§ **Your assignment**:
Return each entry below without any alteration.

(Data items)
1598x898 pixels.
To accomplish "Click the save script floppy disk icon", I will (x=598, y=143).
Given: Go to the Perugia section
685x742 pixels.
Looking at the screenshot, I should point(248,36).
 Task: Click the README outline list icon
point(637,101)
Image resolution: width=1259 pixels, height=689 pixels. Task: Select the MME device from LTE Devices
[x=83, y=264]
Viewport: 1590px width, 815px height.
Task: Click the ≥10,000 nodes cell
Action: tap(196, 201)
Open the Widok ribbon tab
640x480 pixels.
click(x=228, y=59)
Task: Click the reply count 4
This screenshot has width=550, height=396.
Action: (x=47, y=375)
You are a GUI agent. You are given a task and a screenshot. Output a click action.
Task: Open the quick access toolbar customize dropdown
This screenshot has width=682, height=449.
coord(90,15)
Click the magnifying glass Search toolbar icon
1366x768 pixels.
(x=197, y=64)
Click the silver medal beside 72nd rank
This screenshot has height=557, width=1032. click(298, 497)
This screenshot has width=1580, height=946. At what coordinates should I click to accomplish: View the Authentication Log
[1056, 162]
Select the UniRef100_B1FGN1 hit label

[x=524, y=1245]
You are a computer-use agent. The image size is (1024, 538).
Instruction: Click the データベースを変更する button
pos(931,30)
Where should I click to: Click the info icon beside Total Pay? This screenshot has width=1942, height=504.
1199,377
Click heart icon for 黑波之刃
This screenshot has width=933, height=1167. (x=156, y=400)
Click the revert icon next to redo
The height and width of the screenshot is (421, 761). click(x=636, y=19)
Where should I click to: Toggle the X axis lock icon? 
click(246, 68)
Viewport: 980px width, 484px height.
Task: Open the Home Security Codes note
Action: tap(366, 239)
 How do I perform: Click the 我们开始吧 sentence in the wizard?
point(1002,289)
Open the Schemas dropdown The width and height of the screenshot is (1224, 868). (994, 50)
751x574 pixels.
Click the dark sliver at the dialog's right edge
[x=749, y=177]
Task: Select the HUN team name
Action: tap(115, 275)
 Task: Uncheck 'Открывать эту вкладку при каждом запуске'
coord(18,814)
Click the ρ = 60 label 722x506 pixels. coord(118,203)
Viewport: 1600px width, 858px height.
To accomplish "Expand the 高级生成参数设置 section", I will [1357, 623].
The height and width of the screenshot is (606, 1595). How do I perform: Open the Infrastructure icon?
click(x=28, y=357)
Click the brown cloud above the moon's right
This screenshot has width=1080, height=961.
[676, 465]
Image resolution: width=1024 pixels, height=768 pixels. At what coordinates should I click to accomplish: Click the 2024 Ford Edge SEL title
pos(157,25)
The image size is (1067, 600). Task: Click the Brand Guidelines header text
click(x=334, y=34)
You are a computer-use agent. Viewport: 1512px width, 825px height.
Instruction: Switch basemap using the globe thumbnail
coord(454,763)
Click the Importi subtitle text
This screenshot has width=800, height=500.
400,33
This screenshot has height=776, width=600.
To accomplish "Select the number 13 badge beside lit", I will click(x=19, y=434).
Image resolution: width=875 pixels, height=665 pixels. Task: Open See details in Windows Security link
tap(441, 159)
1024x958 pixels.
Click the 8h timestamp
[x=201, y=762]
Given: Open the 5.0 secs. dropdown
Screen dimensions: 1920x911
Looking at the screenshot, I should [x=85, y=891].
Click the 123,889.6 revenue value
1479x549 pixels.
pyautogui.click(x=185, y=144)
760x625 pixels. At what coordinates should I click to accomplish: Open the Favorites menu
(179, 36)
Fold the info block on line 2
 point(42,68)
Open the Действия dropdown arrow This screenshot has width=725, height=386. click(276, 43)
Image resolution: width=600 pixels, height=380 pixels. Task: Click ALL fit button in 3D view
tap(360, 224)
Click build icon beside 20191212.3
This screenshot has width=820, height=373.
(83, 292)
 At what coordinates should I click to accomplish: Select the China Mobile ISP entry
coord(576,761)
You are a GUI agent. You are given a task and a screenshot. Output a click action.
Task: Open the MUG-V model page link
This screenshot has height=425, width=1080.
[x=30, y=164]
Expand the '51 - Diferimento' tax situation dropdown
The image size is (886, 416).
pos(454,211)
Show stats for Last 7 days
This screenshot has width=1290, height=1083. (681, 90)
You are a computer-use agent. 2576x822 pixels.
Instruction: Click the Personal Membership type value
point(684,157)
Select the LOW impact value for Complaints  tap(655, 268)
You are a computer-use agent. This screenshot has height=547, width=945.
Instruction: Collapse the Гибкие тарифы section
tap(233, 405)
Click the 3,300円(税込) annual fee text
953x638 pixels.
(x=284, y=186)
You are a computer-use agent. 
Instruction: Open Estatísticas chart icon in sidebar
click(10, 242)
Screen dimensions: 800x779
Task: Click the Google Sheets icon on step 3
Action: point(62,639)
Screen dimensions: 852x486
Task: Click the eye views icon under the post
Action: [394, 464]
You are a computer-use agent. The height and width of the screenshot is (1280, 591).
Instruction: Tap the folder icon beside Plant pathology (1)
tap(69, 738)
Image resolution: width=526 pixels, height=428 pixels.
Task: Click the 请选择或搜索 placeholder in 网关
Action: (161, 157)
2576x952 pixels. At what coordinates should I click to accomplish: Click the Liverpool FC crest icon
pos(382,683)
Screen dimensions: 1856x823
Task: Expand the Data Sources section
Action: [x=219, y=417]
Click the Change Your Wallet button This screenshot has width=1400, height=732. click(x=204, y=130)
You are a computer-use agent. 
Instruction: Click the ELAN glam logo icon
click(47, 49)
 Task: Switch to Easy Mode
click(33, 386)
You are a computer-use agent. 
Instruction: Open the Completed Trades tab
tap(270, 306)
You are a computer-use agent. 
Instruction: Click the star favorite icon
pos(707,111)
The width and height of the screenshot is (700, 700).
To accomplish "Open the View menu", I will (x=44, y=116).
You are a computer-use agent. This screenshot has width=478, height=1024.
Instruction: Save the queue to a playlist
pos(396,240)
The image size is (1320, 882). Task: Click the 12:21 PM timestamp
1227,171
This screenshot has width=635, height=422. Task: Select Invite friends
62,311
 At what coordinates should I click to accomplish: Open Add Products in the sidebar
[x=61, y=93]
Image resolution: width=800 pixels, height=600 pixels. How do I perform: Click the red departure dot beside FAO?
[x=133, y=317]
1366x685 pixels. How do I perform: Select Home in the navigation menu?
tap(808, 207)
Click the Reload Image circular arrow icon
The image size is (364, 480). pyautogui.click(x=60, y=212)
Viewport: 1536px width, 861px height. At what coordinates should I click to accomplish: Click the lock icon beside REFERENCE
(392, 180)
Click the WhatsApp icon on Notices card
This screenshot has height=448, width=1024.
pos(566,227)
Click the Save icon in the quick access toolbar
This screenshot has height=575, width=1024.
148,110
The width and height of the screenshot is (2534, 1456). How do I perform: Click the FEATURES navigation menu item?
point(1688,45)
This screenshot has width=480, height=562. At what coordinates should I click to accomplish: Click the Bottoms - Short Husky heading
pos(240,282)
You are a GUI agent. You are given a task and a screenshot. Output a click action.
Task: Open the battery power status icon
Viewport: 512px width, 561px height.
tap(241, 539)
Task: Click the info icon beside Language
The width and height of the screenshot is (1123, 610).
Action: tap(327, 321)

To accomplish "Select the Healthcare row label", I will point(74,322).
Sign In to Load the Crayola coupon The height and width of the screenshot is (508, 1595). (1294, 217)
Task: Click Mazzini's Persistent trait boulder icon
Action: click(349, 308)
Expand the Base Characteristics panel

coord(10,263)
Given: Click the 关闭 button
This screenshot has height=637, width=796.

§ **Answer below**:
1598x898 pixels.
To accomplish "Click the save script floppy disk icon", I will (x=598, y=143).
Given: Go to the Perugia section
685x742 pixels.
Looking at the screenshot, I should point(248,36).
 Task: Click the README outline list icon
point(637,101)
Image resolution: width=1259 pixels, height=689 pixels. Task: Select the MME device from LTE Devices
[x=83, y=264]
Viewport: 1590px width, 815px height.
Task: Click the ≥10,000 nodes cell
Action: tap(196, 201)
Open the Widok ribbon tab
640x480 pixels.
click(x=228, y=59)
Task: Click the reply count 4
This screenshot has width=550, height=396.
Action: (x=47, y=375)
You are a GUI agent. You are given a task and a screenshot. Output a click action.
Task: Open the quick access toolbar customize dropdown
This screenshot has width=682, height=449.
coord(90,15)
Click the magnifying glass Search toolbar icon
1366x768 pixels.
(x=197, y=64)
Click the silver medal beside 72nd rank
This screenshot has height=557, width=1032. click(298, 497)
This screenshot has width=1580, height=946. At what coordinates should I click to accomplish: View the Authentication Log
[1056, 162]
Select the UniRef100_B1FGN1 hit label

[x=524, y=1245]
You are a computer-use agent. The image size is (1024, 538).
Instruction: Click the データベースを変更する button
pos(931,30)
Where should I click to: Click the info icon beside Total Pay? This screenshot has width=1942, height=504.
1199,377
Click heart icon for 黑波之刃
This screenshot has width=933, height=1167. (x=156, y=400)
Click the revert icon next to redo
The height and width of the screenshot is (421, 761). click(x=636, y=19)
Where should I click to: Toggle the X axis lock icon? 
click(246, 68)
Viewport: 980px width, 484px height.
Task: Open the Home Security Codes note
Action: tap(366, 239)
 How do I perform: Click the 我们开始吧 sentence in the wizard?
point(1002,289)
Open the Schemas dropdown The width and height of the screenshot is (1224, 868). (994, 50)
751x574 pixels.
Click the dark sliver at the dialog's right edge
[x=749, y=177]
Task: Select the HUN team name
Action: tap(115, 275)
 Task: Uncheck 'Открывать эту вкладку при каждом запуске'
coord(18,814)
Click the ρ = 60 label 722x506 pixels. coord(118,203)
Viewport: 1600px width, 858px height.
To accomplish "Expand the 高级生成参数设置 section", I will [1357, 623].
The height and width of the screenshot is (606, 1595). How do I perform: Open the Infrastructure icon?
click(x=28, y=357)
Click the brown cloud above the moon's right
This screenshot has width=1080, height=961.
[676, 465]
Image resolution: width=1024 pixels, height=768 pixels. At what coordinates should I click to accomplish: Click the 2024 Ford Edge SEL title
pos(157,25)
The image size is (1067, 600). Task: Click the Brand Guidelines header text
click(x=334, y=34)
You are a computer-use agent. Viewport: 1512px width, 825px height.
Instruction: Switch basemap using the globe thumbnail
coord(454,763)
Click the Importi subtitle text
This screenshot has width=800, height=500.
400,33
This screenshot has height=776, width=600.
To accomplish "Select the number 13 badge beside lit", I will click(x=19, y=434).
Image resolution: width=875 pixels, height=665 pixels. Task: Open See details in Windows Security link
tap(441, 159)
1024x958 pixels.
Click the 8h timestamp
[x=201, y=762]
Given: Open the 5.0 secs. dropdown
Screen dimensions: 1920x911
Looking at the screenshot, I should [x=85, y=891].
Click the 123,889.6 revenue value
1479x549 pixels.
pyautogui.click(x=185, y=144)
760x625 pixels. At what coordinates should I click to accomplish: Open the Favorites menu
(179, 36)
Fold the info block on line 2
 point(42,68)
Open the Действия dropdown arrow This screenshot has width=725, height=386. click(276, 43)
Image resolution: width=600 pixels, height=380 pixels. Task: Click ALL fit button in 3D view
tap(360, 224)
Click build icon beside 20191212.3
This screenshot has width=820, height=373.
(83, 292)
 At what coordinates should I click to accomplish: Select the China Mobile ISP entry
coord(576,761)
You are a GUI agent. You are given a task and a screenshot. Output a click action.
Task: Open the MUG-V model page link
This screenshot has height=425, width=1080.
[x=30, y=164]
Expand the '51 - Diferimento' tax situation dropdown
The image size is (886, 416).
pos(454,211)
Show stats for Last 7 days
This screenshot has width=1290, height=1083. (681, 90)
You are a computer-use agent. 2576x822 pixels.
Instruction: Click the Personal Membership type value
point(684,157)
Select the LOW impact value for Complaints  tap(655, 268)
You are a computer-use agent. This screenshot has height=547, width=945.
Instruction: Collapse the Гибкие тарифы section
tap(233, 405)
Click the 3,300円(税込) annual fee text
953x638 pixels.
(x=284, y=186)
You are a computer-use agent. 
Instruction: Open Estatísticas chart icon in sidebar
click(10, 242)
Screen dimensions: 800x779
Task: Click the Google Sheets icon on step 3
Action: point(62,639)
Screen dimensions: 852x486
Task: Click the eye views icon under the post
Action: [394, 464]
You are a computer-use agent. The height and width of the screenshot is (1280, 591).
Instruction: Tap the folder icon beside Plant pathology (1)
tap(69, 738)
Image resolution: width=526 pixels, height=428 pixels.
Task: Click the 请选择或搜索 placeholder in 网关
Action: (161, 157)
2576x952 pixels. At what coordinates should I click to accomplish: Click the Liverpool FC crest icon
pos(382,683)
Screen dimensions: 1856x823
Task: Expand the Data Sources section
Action: [x=219, y=417]
Click the Change Your Wallet button This screenshot has width=1400, height=732. click(x=204, y=130)
You are a computer-use agent. 
Instruction: Click the ELAN glam logo icon
click(47, 49)
 Task: Switch to Easy Mode
click(33, 386)
You are a computer-use agent. 
Instruction: Open the Completed Trades tab
tap(270, 306)
You are a computer-use agent. 
Instruction: Click the star favorite icon
pos(707,111)
The width and height of the screenshot is (700, 700).
To accomplish "Open the View menu", I will (x=44, y=116).
You are a computer-use agent. This screenshot has width=478, height=1024.
Instruction: Save the queue to a playlist
pos(396,240)
The image size is (1320, 882). Task: Click the 12:21 PM timestamp
1227,171
This screenshot has width=635, height=422. Task: Select Invite friends
62,311
 At what coordinates should I click to accomplish: Open Add Products in the sidebar
[x=61, y=93]
Image resolution: width=800 pixels, height=600 pixels. How do I perform: Click the red departure dot beside FAO?
[x=133, y=317]
1366x685 pixels. How do I perform: Select Home in the navigation menu?
tap(808, 207)
Click the Reload Image circular arrow icon
The image size is (364, 480). pyautogui.click(x=60, y=212)
Viewport: 1536px width, 861px height. At what coordinates should I click to accomplish: Click the lock icon beside REFERENCE
(392, 180)
Click the WhatsApp icon on Notices card
This screenshot has height=448, width=1024.
pos(566,227)
Click the Save icon in the quick access toolbar
This screenshot has height=575, width=1024.
148,110
The width and height of the screenshot is (2534, 1456). How do I perform: Click the FEATURES navigation menu item?
point(1688,45)
This screenshot has width=480, height=562. At what coordinates should I click to accomplish: Click the Bottoms - Short Husky heading
pos(240,282)
You are a GUI agent. You are given a task and a screenshot. Output a click action.
Task: Open the battery power status icon
Viewport: 512px width, 561px height.
tap(241, 539)
Task: Click the info icon beside Language
The width and height of the screenshot is (1123, 610).
Action: tap(327, 321)

To accomplish "Select the Healthcare row label", I will point(74,322).
Sign In to Load the Crayola coupon The height and width of the screenshot is (508, 1595). (1294, 217)
Task: Click Mazzini's Persistent trait boulder icon
Action: click(349, 308)
Expand the Base Characteristics panel

coord(10,263)
Given: Click the 关闭 button
This screenshot has height=637, width=796.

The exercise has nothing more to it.